Deciding who to drag with you to a wedding when you’re unattached is a tenth-circle-of-hell situation for real. Especially if it’s a church wedding and you have the type of friends who might burst into flames upon entry. I made my friend Amy go with me, promising that I would sit through her traveling folk metal band’s next show in Chicago but secretly hoping I would die before the time came to make good on that promise. When I went downstairs to meet her, carrying my reusable grocery bag with nice shoes, makeup, and one of those inner-thigh chafe sticks in it, I stopped cold. Amy, my beloved tomboy, typically clad in trucker hats and fitted tank tops and baggy ripped jeans from the boys’ section at Target, was wearing a dress. My sweet, sweet Amy, five feet tall and built like a Lego, was wearing daytime sequins. It looked like someone had stretched an ice-skating costume over a refrigerator box. I gasped. She put the cigarette she was smoking out between her fingers and tried to twirl her sparse mustache, the octopus tattooed on her partially shaved scalp shining in the sunshine. “My tux is at the dry cleaner’s so I’m wearing my old prom dress,” she said by way of explanation, and I put my head down to keep from laughing as I went to toss my stuff in the backseat. “This was the only nice thing I had!” she wailed, and I basically almost choked.

As Amy’s grumbling, oversize truck belched a steady stream of greasy blue-gray smoke from its exhaust, she took my hand to help hoist me up, then climbed over me like a toddler to get into the driver’s seat. We peeled out with a screech, Ice Cube bumping from the brand-new speakers she’d proudly installed herself. Naperville is a relatively wealthy and predominantly Republican suburb a little over an hour outside of Chicago, and I knew I was in trouble the minute I saw how many churches we were driving past as we exited the tollway. Seriously, it was like church, church, Burger King that whole families actually sit down and eat dinner in, church, church, Walmart, church. We saw at least 137 churches in a two-mile stretch, and that was only after I’d actually started counting them.

Despite having stayed at least ten miles over the speed limit the entire trip, we arrived late to the ceremony. Blame CVS for not having any good wedding cards and for putting the generic Aleve too far from the Doritos and snacks we needed for the road. Blame all of the semis that kept trapping us between them, condensing the prolonged horror show that is my life into an incomprehensible flash before my eyes. Please also blame my closet for being disorganized and not having any fancy clothes in it.

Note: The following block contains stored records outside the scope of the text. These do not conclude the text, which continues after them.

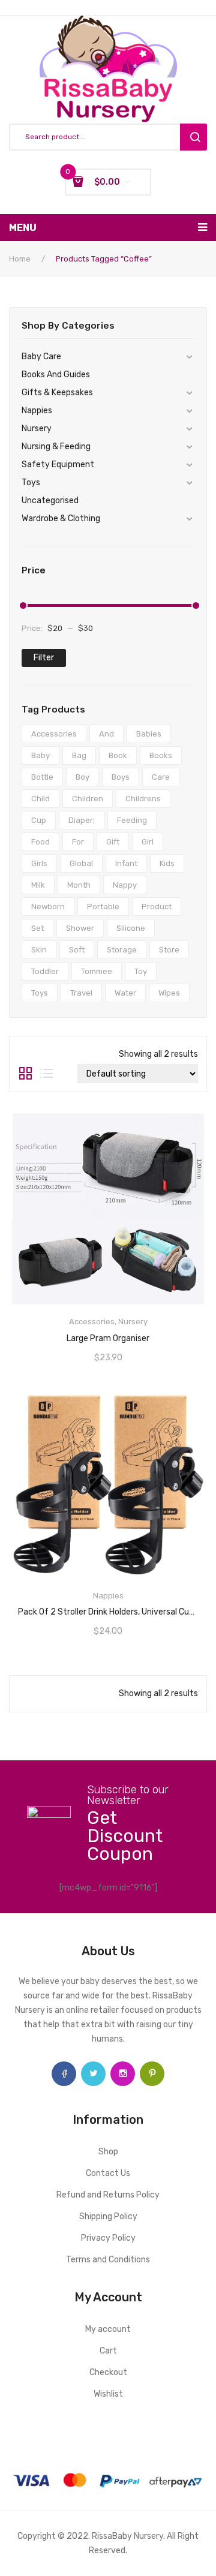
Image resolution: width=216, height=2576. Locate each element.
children (87, 798)
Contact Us (108, 2173)
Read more (108, 1334)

They were already at the altar reciting their vows as we snuck into the back of the church, Amy in the gym shoes she hadn’t thought to bring (or didn’t own) an alternate for, and me in bare feet so my heels wouldn’t click on the hardwood floors, and while that definitely made me feel like a jerk, I was also kind of relieved and hoping that we’d missed some of the boring “what is the meaning of love?” parts.

Anyway, I tried to inconspicuously scan the room to see if any black people other than myself were in attendance—defense mechanism! we all do it!—and my eyes locked instantly with those of a black woman a few pews over from ours. And she was glaring at me like I’d stolen her fucking bike. I was all ready to breathe a sigh of relief, and homegirl over here was scowling like I’d taken the last piece of chicken off the buffet. Can you even believe that bullshit? Doesn’t she know the unspoken rule that all black people have to stick together within large white gatherings? You never know when a lynch mob might be forming next to the cupcake table!